● Activity: The full set of records must be set down verbatim.

● Data listing:
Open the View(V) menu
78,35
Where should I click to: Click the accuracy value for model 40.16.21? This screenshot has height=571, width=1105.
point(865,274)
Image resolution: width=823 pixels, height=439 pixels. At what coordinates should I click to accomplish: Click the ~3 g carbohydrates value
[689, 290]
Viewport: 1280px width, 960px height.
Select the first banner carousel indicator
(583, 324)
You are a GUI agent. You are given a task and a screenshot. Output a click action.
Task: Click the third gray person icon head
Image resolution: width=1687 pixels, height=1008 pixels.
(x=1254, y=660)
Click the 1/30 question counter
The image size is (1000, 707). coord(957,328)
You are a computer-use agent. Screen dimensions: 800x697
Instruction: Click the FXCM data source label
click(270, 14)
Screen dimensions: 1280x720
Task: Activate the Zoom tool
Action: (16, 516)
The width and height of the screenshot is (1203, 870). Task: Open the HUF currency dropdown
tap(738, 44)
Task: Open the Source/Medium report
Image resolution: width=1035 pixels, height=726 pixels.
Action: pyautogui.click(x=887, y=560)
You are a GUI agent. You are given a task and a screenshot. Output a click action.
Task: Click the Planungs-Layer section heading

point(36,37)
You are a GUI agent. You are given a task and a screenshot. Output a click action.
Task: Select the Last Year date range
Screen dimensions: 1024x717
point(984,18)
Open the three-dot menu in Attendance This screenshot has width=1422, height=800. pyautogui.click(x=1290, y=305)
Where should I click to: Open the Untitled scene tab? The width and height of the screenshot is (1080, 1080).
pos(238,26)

● Solution to this task:
Open the View(V) menu
78,35
Where should I click to: Click the accuracy value for model 40.16.21? This screenshot has height=571, width=1105.
point(865,274)
Image resolution: width=823 pixels, height=439 pixels. At what coordinates should I click to accomplish: Click the ~3 g carbohydrates value
[689, 290]
Viewport: 1280px width, 960px height.
Select the first banner carousel indicator
(583, 324)
You are a GUI agent. You are given a task and a screenshot. Output a click action.
Task: Click the third gray person icon head
Image resolution: width=1687 pixels, height=1008 pixels.
(x=1254, y=660)
Click the 1/30 question counter
The image size is (1000, 707). coord(957,328)
You are a computer-use agent. Screen dimensions: 800x697
Instruction: Click the FXCM data source label
click(270, 14)
Screen dimensions: 1280x720
Task: Activate the Zoom tool
Action: (16, 516)
The width and height of the screenshot is (1203, 870). Task: Open the HUF currency dropdown
tap(738, 44)
Task: Open the Source/Medium report
Image resolution: width=1035 pixels, height=726 pixels.
Action: pyautogui.click(x=887, y=560)
You are a GUI agent. You are given a task and a screenshot. Output a click action.
Task: Click the Planungs-Layer section heading

point(36,37)
You are a GUI agent. You are given a task and a screenshot. Output a click action.
Task: Select the Last Year date range
Screen dimensions: 1024x717
point(984,18)
Open the three-dot menu in Attendance This screenshot has width=1422, height=800. pyautogui.click(x=1290, y=305)
Where should I click to: Open the Untitled scene tab? The width and height of the screenshot is (1080, 1080).
pos(238,26)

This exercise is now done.